Sensations as Sensations

This morning I slipped on the icy shoveled sidewalk. One foot began moving away and the other ankle folded to catch my balance. Pop, twang, and back on my feet. All in a moment, yet in that moment I had a flood of sensations that triggered a heightened awareness. Gratitude that I was standing on a sidewalk, fear that I was injured, amazement that so little had happened and so much had changed, fear that I could not trust my body to function normally, curiosity about the condition of my ankle, pain, hesitation, gratitude the foot took my weight. This all took just seconds. Each momentary feeling took hold and let go, took hold and let go. Then the investigation began.
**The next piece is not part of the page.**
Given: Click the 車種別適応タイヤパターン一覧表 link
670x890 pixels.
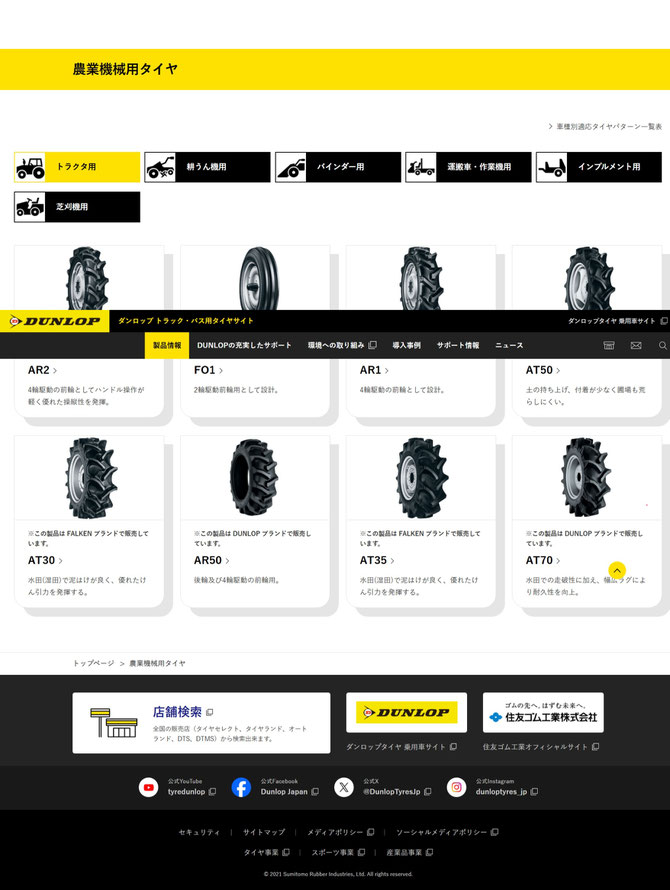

I have been using a meditation of noting sensation and allowing sensation to be sensation, freeing the sensation itself from the tag lines of feelings, interpretations, anxieties, memories and projections. For me, this means actually choosing not to name the sensation that arises, simply sense it. Each sensation has the potential to reveal the way I operate, attaching thoughts and feelings, assigning meanings, planning etc. in response to the sensation, which has by that time passed into something else. What remains is the construction I've built around it.

So I tested my range of motion, began tentatively walking, using leg muscles and experimenting with how I put my foot down, when to transfer weight to the heel, how high to lift the leg to relax the ankle before its landing, etc. Very slowly and with attention to each step, I got where I was going. It was an amazing journey.

Sometimes I speak about the space in each breath when we remember to notice. I have often spoken about awareness of how we transfer our weight to the earth. Today every single step is an experiment in awareness, letting the fullness of the sensations be just that, and watching the moment unfold.

A friend posted a quote on FB "Every setback is a detour to my goal." -- NFL Colts Head Coach '09 This is a marvelously subtle way of letting go of the steering wheel and the judgmental mind and allowing experience to be just that. We cannot get anywhere from here, we can only be here. By being here, fully, we are just where we need most to be.

I have canceled or postponed all my teaching for today and tomorrow to tend my new project, to experience my body and allow rest and healing to be part of every step. What a blessing my practice has turned even pain into curiosity, even fear into openness. The saying attributed to The Buddha is "Pain is part of life, the suffering is optional." My twisted ankle is such a good teacher!